- _Work request_
Restate word for word the span that opens with the line containing "1284x597 pixels. How" and closes with the final line of the data; give only those lines.

- _Entries taken from a collection_
################
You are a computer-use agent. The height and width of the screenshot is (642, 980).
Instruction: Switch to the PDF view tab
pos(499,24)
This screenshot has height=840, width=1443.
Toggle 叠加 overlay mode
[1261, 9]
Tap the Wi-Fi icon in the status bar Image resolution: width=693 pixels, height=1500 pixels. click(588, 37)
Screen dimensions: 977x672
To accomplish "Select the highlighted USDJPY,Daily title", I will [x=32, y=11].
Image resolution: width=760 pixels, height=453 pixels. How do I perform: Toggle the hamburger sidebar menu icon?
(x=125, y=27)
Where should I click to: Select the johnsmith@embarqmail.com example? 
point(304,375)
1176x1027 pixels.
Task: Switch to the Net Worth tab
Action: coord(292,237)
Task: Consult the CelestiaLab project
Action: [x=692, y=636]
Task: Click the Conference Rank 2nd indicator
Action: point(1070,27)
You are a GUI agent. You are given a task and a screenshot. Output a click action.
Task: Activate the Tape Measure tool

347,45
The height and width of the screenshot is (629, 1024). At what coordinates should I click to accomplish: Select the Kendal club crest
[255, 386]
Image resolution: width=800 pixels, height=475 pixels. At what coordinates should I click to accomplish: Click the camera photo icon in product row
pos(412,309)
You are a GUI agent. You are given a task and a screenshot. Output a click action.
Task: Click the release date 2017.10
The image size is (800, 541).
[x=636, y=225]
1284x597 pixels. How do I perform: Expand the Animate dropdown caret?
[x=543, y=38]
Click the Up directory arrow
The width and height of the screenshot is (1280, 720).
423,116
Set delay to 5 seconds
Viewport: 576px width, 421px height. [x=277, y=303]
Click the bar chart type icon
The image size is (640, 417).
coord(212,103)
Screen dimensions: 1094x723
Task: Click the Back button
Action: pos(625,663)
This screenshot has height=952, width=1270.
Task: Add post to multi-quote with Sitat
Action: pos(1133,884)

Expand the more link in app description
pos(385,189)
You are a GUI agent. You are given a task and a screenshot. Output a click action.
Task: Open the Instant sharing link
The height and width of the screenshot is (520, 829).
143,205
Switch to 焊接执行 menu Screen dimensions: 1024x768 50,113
################
- _Task response_
1284x597 pixels. How do I perform: Expand the Animate dropdown caret?
[x=543, y=38]
Click the Up directory arrow
The width and height of the screenshot is (1280, 720).
423,116
Set delay to 5 seconds
Viewport: 576px width, 421px height. [x=277, y=303]
Click the bar chart type icon
The image size is (640, 417).
coord(212,103)
Screen dimensions: 1094x723
Task: Click the Back button
Action: pos(625,663)
This screenshot has height=952, width=1270.
Task: Add post to multi-quote with Sitat
Action: pos(1133,884)

Expand the more link in app description
pos(385,189)
You are a GUI agent. You are given a task and a screenshot. Output a click action.
Task: Open the Instant sharing link
The height and width of the screenshot is (520, 829).
143,205
Switch to 焊接执行 menu Screen dimensions: 1024x768 50,113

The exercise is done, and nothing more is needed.